Friday, July 27, 2007

July 27

On the fourth night of Operation Gomorrah -- the Allies’ July 1943 air assault on the German city of Hamburg -- a tornado of fire immolated tens of thousands of people, nearly all of whom were civilians.

Known by such variously understated terms as “area,” “strategic” or “morale bombing,” massive air campaigns became a general feature of World War II, used by all sides with an increasing lack of restraint or discrimination. Among its many unfortunate legacies, the second world war thus institutionalized a particular species of war crime to which the world has since become accustomed. The Hamburg raids were largely the concoction of Arthur “Bomber” Harris, squadron leader of the British Royal Air Force, who outlined his strategy to his six group commanders in a memo he composed two months prior to the raids:
The total destruction of this city would achieve immeasurable results in reducing the industrial capacity of the enemy's war machine. This, together with the effect on German morale, which would be felt throughout the country, would play a very important part in shortening and in winning the war.
Two decades earlier, Harris had led the destruction of Arab and Kurdish towns in Iraq, which Great Britain was trying to subjugate at the time. He bragged that within 45 minutes, a squadron could destroy an entire village and kill or injure a third of its inhabitants.

On the night of July 27, 1943, more than 700 aircraft heaved 9000 tons of bombs over Hamburg, turning the city into a blast furnace whose flames reached several kilometers into the air. Winds of up to 150 miles an hour, combined with temperatures that reached 1500 degrees, asphyxiated the city, liquefied the asphalt streets, and turned humans into matchsticks. Even air raid shelters provided no refuge, as the vacuum created by the firestorm sucked the oxygen from the tunnels. Many of the victims were coated in a residue of phosphorous, which could not be extinguished with water. Many survivors told stories of people in flames, jumping fruitlessly into the River Elbe, only to reignite when they resurfaced.

A German firefighter described the apocalyptic scene:
There was no smoke, only flames and flying sparks like a snowstorm. The heat melted the lens in my protective glasses. I saw a crowd of people lying and sitting on the street, moaning. They had given up. I joined them and lay down, put my steel helmet against the wind, and tried to suck oxygen from the pavement. My clothes kept catching fire and I had to beat the flames out.

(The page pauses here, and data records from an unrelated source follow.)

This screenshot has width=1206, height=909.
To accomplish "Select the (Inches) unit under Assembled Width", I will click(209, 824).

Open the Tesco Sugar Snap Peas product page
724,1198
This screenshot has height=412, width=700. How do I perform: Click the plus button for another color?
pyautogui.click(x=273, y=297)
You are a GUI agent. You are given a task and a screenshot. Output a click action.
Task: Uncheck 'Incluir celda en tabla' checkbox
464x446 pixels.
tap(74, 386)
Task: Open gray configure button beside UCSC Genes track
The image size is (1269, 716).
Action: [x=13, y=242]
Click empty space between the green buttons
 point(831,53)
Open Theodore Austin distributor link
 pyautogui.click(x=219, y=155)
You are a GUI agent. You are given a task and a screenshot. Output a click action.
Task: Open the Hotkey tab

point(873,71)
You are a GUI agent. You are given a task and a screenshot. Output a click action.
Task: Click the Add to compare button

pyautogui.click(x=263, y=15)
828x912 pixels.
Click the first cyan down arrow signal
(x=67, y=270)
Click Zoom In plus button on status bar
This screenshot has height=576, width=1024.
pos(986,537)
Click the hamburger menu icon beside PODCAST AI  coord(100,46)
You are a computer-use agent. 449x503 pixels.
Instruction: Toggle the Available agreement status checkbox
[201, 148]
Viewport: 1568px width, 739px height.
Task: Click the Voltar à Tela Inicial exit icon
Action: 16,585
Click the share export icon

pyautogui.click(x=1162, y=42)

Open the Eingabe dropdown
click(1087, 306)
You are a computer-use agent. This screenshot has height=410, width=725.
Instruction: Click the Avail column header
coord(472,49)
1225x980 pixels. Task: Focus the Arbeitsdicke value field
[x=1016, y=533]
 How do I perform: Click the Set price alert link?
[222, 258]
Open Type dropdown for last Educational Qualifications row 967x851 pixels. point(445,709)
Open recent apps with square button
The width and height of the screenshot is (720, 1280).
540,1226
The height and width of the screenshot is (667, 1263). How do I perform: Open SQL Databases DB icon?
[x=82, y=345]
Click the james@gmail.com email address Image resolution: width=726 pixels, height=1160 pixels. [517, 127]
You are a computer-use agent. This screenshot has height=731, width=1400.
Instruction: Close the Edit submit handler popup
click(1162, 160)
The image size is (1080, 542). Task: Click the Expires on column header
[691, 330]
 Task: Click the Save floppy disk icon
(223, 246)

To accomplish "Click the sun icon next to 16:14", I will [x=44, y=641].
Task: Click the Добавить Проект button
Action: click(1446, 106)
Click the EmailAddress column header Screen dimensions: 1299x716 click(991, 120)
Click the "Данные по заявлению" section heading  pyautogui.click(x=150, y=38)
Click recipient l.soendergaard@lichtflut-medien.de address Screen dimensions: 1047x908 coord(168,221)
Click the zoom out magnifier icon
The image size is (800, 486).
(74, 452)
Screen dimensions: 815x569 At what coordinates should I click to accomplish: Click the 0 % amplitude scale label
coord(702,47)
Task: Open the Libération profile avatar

The air was so hot it burned my windpipe. Everyone around me died. The clothing on the women was baked off them, leaving their bodies naked. The bodies didn't burn but dried out completely.
Of the more than 40,000 people who perished during Operation Gomorrah, nearly three-quarters were women and children. Their bodies -- at least the estimated 30% that had not been totally reduced to ash -- were bulldozed into a mass grave carved into the shape of a cross.